Alors que la vaccination progresse, la question de l’immunité au Covid-19 reste en suspens
Alors que la vaccination progresse, la question de l’immunité au Covid-19 reste en suspens (vidéo) / L'éclairage d'actualité / 3 min. / le 25 janvier 2021
Alors que beaucoup de questions restent en suspens sur les vaccins contre le Covid-19, 54 millions de personnes ont désormais été vaccinées dans le monde. Invitée de La Matinale, Claire-Anne Siegrist, spécialiste des vaccins aux HUG, nuance leur capacité à faire totalement disparaître la pandémie.

La vaccination à large échelle et généralisée pose plusieurs questions, notamment celle de l'utilité de vacciner les personnes qui auraient déjà eu la maladie. La durée de l'immunité après une infection est floue. Dans le cas d'autres coronavirus mieux connus, on sait que celle-ci décline au bout d'un certain temps. Et des premières études sur le Covid-19 laissent penser qu'elle dure au moins 6 à 8 mois.

Mais, même si c'est rare, il y a eu quelques cas de réinfection à plus court terme. La réponse du système immunitaire de personnes plus âgées ou vulnérables peut aussi se montrer moins solide. Ainsi, les spécialistes font valoir qu'il n'y a aucun risque à vacciner quelqu'un qui aurait déjà des défenses et que, au contraire, cela peut leur donner un "coup de fouet" immunitaire.

La durée de la protection conférée par le vaccin est, elle aussi, encore en cours d'évaluation, explique Christiane Eberhardt, membre du centre de vaccinologie des HUG, lundi dans La Matinale. Pour avoir une réponse précise, il faudra attendre d'avoir de nouvelles données issues des tests de phase 3, lors de laquelle les patients sont suivis sur plusieurs années. Selon la spécialiste, il n'est pas exclu qu'il s'avère nécessaire de faire un rappel vaccinal après un, trois, voire cinq ou dix ans.

Le blocage des transmissions incertain

Autre inconnue, il est aujourd'hui difficile de savoir précisément à quel point la vaccination empêche la transmission du virus. Il est en effet trop tôt pour savoir si le vaccin empêche totalement le virus de rentrer dans l'organisme - et donc bloque toute transmission potentielle - ou s'il peut pénétrer, puis être rapidement éliminé sans pouvoir causer de maladie.

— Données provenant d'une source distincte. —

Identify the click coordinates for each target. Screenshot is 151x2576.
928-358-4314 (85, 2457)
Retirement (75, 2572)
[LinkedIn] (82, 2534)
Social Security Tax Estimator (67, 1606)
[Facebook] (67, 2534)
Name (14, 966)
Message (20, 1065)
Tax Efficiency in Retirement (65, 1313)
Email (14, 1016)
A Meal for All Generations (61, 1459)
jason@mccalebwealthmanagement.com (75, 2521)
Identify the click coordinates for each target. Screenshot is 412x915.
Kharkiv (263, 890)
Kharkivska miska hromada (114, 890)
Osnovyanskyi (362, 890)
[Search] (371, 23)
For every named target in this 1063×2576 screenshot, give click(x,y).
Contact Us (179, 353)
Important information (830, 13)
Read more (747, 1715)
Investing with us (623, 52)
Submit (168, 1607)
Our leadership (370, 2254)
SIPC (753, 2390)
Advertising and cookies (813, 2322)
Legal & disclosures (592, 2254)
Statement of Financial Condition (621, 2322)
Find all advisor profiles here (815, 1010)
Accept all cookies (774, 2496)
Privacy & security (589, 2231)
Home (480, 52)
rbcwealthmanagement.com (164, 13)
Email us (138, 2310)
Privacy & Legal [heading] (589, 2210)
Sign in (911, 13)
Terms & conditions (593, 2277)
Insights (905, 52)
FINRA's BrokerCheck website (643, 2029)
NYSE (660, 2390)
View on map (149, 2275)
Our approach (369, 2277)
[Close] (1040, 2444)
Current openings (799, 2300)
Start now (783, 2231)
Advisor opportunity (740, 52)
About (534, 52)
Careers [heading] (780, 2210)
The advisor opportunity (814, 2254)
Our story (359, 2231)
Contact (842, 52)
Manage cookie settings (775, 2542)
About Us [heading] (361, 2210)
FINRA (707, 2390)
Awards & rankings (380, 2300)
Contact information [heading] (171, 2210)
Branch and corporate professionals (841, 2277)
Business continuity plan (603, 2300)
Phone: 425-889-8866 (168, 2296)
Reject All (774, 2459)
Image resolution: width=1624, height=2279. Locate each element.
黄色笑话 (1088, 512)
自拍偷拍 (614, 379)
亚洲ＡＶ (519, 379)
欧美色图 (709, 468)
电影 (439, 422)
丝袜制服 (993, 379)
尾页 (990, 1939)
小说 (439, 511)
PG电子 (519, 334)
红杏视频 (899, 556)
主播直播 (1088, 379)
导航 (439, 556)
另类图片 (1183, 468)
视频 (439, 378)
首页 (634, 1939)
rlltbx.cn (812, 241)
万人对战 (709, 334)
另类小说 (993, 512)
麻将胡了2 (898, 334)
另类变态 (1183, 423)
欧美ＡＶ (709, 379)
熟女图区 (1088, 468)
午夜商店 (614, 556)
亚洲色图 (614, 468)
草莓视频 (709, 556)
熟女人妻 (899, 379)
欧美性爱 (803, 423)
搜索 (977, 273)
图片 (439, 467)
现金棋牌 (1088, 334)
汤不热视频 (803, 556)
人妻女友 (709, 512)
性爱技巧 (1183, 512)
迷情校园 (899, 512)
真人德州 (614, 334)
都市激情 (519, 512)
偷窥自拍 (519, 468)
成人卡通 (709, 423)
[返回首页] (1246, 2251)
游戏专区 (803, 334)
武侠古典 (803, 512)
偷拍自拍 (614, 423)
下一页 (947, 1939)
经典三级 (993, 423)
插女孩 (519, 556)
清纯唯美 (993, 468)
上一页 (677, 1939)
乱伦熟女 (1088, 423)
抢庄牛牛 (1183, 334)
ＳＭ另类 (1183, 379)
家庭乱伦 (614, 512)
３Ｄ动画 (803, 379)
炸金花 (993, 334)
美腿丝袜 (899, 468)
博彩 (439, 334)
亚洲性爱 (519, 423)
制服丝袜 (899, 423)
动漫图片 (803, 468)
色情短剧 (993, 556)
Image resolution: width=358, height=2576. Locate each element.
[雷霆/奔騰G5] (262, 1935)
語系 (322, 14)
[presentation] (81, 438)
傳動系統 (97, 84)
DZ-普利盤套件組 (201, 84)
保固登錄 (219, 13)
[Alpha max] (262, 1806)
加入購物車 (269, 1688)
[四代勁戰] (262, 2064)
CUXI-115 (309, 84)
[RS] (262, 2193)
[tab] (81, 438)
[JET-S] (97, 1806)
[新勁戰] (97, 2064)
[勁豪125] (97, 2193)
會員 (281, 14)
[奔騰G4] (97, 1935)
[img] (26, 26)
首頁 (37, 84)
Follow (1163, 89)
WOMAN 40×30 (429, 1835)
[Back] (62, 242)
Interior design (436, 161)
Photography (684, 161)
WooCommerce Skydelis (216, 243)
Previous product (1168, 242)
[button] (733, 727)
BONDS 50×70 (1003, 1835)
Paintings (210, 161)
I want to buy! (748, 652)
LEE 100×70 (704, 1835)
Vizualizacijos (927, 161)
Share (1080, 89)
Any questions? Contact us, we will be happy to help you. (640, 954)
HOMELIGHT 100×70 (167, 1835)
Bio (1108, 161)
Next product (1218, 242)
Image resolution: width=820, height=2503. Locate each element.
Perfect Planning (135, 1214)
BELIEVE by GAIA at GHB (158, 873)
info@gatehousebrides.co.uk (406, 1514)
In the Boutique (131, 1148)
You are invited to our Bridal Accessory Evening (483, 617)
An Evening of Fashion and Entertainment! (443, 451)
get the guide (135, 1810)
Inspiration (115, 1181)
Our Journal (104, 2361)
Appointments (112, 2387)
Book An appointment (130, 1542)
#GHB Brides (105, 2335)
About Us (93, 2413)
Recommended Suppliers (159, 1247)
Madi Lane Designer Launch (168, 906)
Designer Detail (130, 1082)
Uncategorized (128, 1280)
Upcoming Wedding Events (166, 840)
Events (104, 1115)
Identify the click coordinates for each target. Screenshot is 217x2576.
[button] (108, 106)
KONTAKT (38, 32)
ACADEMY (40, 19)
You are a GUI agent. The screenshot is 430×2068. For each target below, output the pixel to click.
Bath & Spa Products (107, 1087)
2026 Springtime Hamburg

Dans le second cas, il pourrait y avoir un court laps de temps, environ quelques jours, lors desquels le virus pourrait se reproduire dans l'organisme, et ainsi se transmettre malgré la vaccination, explique Jean Villard, même si ce dernier se montre a priori sceptique sur cette éventualité.

Enfin, si on sait que le vaccin suscite bien les anticorps qui protègent l'intérieur de notre corps (dans le sang, les muscles,...), on ne sait pas encore si le vaccin empêche le virus de se répliquer à des endroits précis, par exemple sur des muqueuses, car l'immunité locale est difficile à mesurer. Ainsi, pour l'heure, la seule manière de s'assurer que le vaccin protège la population vulnérable, c'est de vacciner directement cette dernière en priorité.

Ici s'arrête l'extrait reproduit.